++++ DATA EXTRACT ++++

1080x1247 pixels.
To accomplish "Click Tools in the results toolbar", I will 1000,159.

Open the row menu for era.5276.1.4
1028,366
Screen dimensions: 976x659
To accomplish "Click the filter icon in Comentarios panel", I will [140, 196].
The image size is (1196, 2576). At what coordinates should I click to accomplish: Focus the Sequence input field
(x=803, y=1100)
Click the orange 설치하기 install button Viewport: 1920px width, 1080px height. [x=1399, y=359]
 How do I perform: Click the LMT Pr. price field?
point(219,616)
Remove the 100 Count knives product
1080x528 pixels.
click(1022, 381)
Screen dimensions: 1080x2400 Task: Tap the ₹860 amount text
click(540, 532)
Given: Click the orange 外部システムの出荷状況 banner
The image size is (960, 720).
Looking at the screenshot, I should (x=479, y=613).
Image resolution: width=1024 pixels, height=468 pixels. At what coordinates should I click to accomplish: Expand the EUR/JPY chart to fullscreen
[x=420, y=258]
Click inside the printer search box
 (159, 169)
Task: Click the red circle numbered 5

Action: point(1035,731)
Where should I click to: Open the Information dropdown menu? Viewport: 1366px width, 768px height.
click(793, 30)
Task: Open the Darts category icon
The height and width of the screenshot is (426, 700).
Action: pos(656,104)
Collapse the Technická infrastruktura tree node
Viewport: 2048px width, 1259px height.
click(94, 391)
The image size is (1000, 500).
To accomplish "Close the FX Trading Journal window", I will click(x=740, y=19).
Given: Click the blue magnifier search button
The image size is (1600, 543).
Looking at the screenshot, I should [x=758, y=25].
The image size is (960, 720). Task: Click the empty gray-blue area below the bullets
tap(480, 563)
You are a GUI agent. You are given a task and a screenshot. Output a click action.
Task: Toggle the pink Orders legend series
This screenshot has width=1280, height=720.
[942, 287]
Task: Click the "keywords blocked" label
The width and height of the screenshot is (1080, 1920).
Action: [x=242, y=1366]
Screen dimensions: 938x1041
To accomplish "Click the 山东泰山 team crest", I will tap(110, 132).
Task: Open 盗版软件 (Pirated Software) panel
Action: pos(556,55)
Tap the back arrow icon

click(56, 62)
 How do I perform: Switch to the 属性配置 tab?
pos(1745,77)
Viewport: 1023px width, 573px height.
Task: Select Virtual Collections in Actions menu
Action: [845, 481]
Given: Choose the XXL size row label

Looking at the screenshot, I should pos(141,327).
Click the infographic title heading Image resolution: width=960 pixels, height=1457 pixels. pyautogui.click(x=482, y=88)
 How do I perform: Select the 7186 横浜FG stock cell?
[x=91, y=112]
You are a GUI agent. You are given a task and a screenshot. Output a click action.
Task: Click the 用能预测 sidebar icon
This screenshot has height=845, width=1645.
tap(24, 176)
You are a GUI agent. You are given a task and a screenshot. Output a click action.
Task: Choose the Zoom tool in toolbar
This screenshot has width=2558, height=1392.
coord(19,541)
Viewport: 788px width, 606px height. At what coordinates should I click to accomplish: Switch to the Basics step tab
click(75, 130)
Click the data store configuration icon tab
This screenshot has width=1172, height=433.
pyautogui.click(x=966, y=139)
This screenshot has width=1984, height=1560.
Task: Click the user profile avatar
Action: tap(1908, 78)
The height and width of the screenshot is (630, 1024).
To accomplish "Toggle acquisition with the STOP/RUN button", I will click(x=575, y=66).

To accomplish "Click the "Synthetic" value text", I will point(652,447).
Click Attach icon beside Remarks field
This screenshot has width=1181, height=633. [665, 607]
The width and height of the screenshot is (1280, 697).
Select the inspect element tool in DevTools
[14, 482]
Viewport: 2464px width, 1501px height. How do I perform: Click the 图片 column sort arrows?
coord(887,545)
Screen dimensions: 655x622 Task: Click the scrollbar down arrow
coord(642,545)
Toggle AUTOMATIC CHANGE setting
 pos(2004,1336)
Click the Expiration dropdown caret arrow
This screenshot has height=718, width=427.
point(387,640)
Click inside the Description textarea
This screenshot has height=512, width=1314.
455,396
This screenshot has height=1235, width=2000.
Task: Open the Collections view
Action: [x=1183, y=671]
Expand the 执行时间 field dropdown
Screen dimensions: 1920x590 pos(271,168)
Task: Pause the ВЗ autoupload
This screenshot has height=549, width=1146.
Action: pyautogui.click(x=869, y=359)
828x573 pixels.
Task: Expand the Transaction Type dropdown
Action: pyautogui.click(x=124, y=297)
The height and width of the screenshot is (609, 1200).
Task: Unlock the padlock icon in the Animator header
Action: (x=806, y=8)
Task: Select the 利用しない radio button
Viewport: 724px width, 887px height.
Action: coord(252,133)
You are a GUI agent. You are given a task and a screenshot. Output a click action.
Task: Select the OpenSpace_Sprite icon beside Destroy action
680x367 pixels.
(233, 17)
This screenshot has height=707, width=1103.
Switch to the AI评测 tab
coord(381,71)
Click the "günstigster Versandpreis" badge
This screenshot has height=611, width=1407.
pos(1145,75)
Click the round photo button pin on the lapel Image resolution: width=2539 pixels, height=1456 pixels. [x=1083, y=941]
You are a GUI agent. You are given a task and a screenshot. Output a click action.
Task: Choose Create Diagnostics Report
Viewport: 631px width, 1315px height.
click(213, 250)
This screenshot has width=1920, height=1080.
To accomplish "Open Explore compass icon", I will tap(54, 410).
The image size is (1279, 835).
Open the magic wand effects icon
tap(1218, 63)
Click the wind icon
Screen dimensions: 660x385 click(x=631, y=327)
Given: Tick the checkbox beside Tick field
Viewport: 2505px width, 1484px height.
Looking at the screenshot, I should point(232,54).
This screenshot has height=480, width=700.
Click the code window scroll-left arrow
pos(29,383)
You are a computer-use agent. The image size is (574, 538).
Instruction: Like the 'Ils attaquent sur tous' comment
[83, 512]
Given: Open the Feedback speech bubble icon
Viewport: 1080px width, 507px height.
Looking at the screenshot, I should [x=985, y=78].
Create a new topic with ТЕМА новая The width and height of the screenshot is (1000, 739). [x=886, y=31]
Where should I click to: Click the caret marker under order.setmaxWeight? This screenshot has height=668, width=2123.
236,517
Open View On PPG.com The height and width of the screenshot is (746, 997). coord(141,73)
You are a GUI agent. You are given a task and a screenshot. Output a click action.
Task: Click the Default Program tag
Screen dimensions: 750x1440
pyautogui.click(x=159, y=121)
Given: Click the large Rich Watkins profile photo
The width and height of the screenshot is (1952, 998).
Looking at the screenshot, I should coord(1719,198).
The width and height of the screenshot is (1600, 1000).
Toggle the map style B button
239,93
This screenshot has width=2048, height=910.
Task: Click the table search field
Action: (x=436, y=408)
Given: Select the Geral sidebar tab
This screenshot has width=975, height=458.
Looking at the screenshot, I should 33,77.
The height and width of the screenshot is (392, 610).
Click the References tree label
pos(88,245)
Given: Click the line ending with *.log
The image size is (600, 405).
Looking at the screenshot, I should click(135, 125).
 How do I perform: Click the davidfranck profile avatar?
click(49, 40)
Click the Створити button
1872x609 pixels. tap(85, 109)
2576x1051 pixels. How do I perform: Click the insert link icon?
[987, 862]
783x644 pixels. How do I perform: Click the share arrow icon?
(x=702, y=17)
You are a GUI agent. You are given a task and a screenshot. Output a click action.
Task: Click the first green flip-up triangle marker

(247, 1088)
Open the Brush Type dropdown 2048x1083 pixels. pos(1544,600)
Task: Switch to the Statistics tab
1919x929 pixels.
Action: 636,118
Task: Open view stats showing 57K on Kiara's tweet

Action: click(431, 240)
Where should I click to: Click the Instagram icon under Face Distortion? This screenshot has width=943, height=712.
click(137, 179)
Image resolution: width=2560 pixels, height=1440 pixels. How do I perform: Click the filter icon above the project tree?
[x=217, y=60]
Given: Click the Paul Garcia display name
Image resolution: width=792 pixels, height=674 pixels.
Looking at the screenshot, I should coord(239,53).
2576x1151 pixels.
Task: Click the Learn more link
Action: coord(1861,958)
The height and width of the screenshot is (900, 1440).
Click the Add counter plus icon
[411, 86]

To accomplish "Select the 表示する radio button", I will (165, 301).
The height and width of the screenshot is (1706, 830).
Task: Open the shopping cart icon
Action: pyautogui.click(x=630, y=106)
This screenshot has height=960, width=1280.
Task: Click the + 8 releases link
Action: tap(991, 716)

++++

INSTRUCTIONS TO FOLLOW
Copy the rows above verbatim, from the line with "Click the round" to the line with "click(213, 250)", including both of those lines.

OUTPUT OF THE EXERCISE
Click the round photo button pin on the lapel Image resolution: width=2539 pixels, height=1456 pixels. [x=1083, y=941]
You are a GUI agent. You are given a task and a screenshot. Output a click action.
Task: Choose Create Diagnostics Report
Viewport: 631px width, 1315px height.
click(213, 250)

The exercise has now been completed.